TASK DIRECTIONS: Would you please copy each line below that includes the string "Open"?

************

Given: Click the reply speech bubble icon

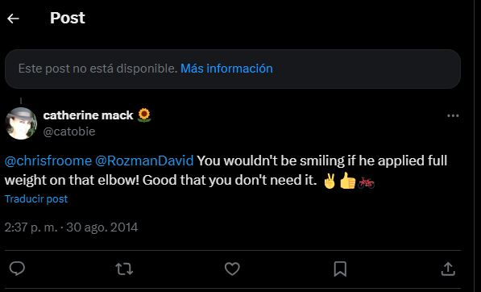Looking at the screenshot, I should tap(17, 269).
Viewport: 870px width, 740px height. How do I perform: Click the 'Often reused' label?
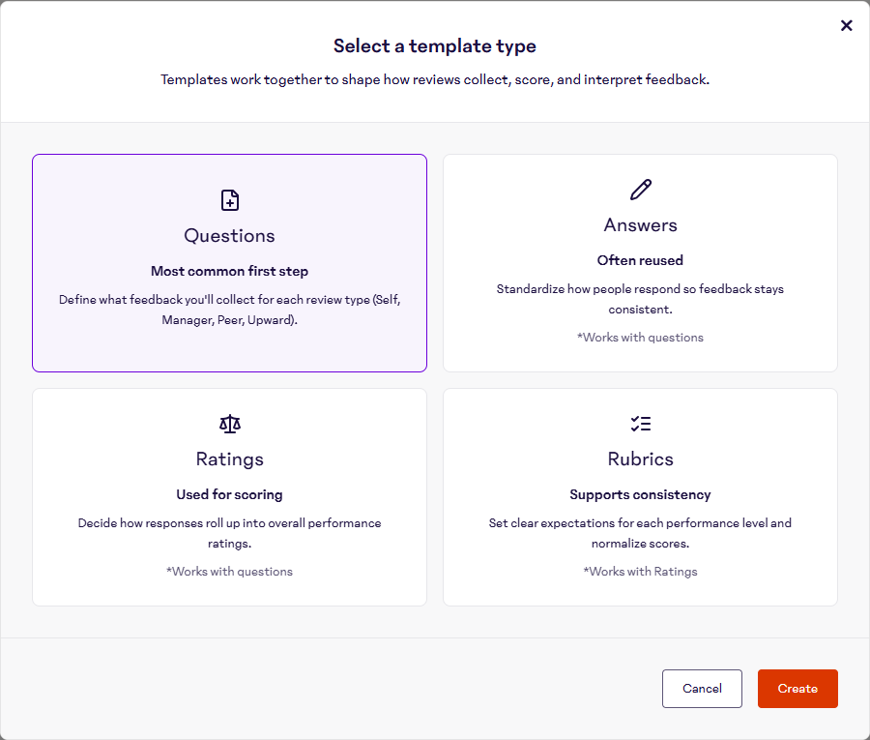pos(640,260)
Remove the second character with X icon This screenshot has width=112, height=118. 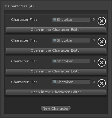pyautogui.click(x=102, y=42)
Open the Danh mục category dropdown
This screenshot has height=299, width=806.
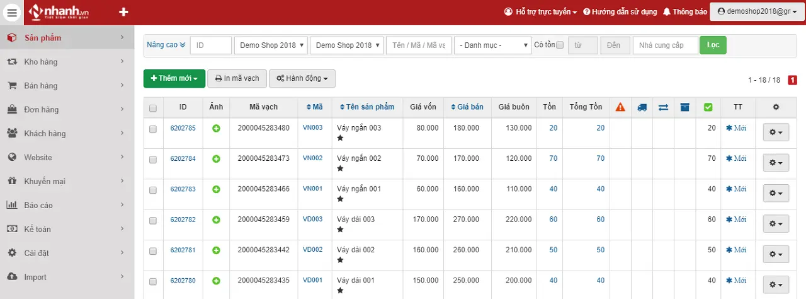(x=493, y=45)
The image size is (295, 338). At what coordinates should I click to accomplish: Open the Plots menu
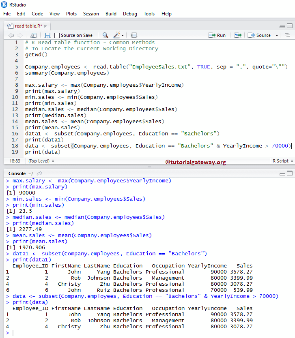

************

RESPONSE AREA:
Open the Danh mục category dropdown
The image size is (295, 338). At what coordinates should I click to accomplish: Open the Plots menu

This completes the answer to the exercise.